- Requests
1 - Answer these questions from the Deep Height Decoupling abstract, one line per answer:
(a) Which two forward projection methods does it name?
(b) What does Mask Guided Height Sampling decouple the height map into?
(c) On which benchmark is the performance reported?
2 - Write the next part of the Deep Height Decoupling paper on 3D occupancy prediction, picking up after its final sentence.

Deep Height Decoupling for Precise Vision-based 3D Occupancy Prediction
*equal contribution
†corresponding author
1Nanjing University of Science and Technology
2Nankai University
3Northwestern Polytechnical University
Abstract
The task of vision-based 3D occupancy prediction aims to reconstruct 3D geometry and estimate its semantic classes from 2D color images, where the 2D-to-3D view transformation is an indispensable step. Most previous methods conduct forward projection, such as BEVPooling and VoxelPooling, both of which map the 2D image features into 3D grids. However, the current grid representing features within a certain height range usually introduces many confusing features that belong to other height ranges. To address this challenge, we present Deep Height Decoupling (DHD), a novel framework that incorporates explicit height prior to filter out the confusing features. Specifically, DHD first predicts height maps via explicit supervision. Based on the height distribution statistics, DHD designs Mask Guided Height Sampling (MGHS) to adaptively decouple the height map into multiple binary masks. MGHS projects the 2D image features into multiple subspaces, where each grid contains features within reasonable height ranges. Finally, a Synergistic Feature Aggregation (SFA) module is deployed to enhance the feature representation through channel and spatial affinities, enabling further occupancy refinement. On the popular Occ3D-nuScenes benchmark, our method achieves state-of-the-art performance even with minimal input frames. Code is available at https://github.com/yanzq95/DHD.

- Material supplied

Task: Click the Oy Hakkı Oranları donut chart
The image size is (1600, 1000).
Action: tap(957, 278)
--
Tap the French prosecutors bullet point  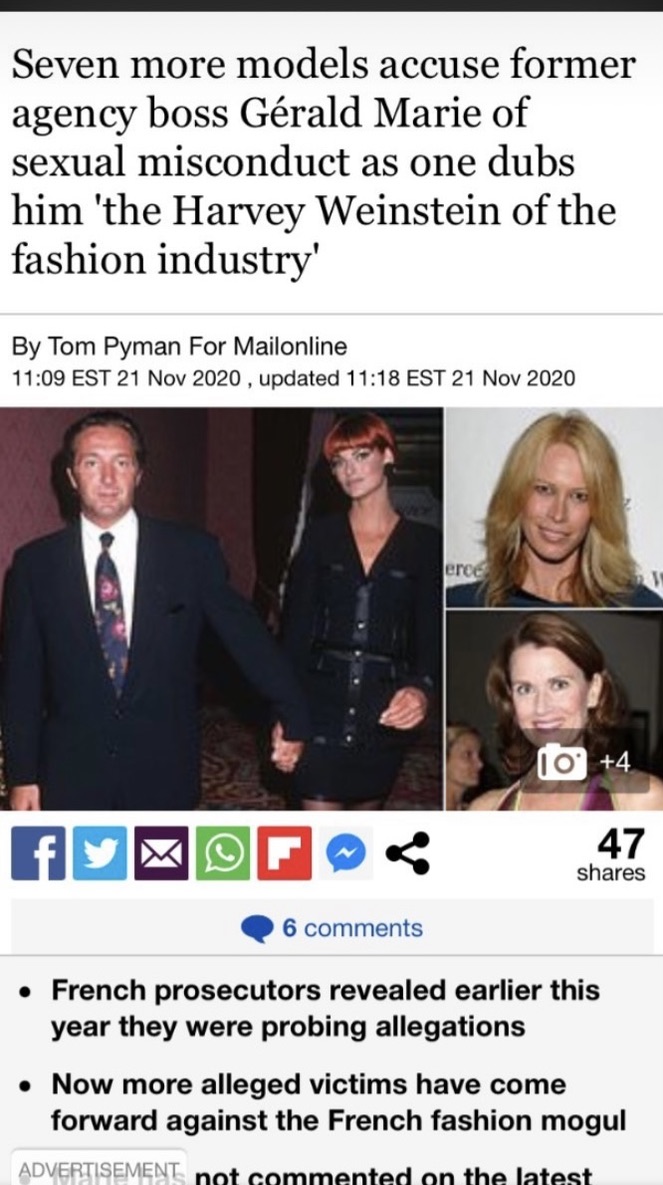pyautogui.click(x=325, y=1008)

- Task responses
1 -
(a) BEVPooling and VoxelPooling
(b) Multiple binary masks
(c) Occ3D-nuScenes

2 -
Method
DHD. The feature extractor first acquires 2D image feature Fimg. Then, DepthNet extracts context feature Fctx and depth prediction D. HeightNet generates the height map Hmap to determine the height value at each pixel. Next, MGHS integrates D, Fctx, and Hmap for feature projection. Specifically, it decouples Hmap to produce height masks Hmask, which are utilized to filter the height-aware feature Fha from Fctx. Fha is projected into multiple subspaces to obtain height-refined feature Fhr. Besides it employs BEVPooling to encode Fctx into depth-based feature Fdb. Finally, both Fhr and Fdb are fed into the SFA to obtain the aggregated feature Fagg, which serves as input for the predictor.
Mask guided height sampling (MGHS). MGHS consists of two core processes: height decoupling (a) and mask projection (b). In (a), we decouple height into three subspaces based on height distribution statistics. In (b), the height mask is utilized to filter out redundant feature points, enabling precise 2D-to-3D view transformation.
Synergistic Feature Aggregation (SFA). The two-stage SFA is introduced to enhance the feature representation using channel and spatial affinities.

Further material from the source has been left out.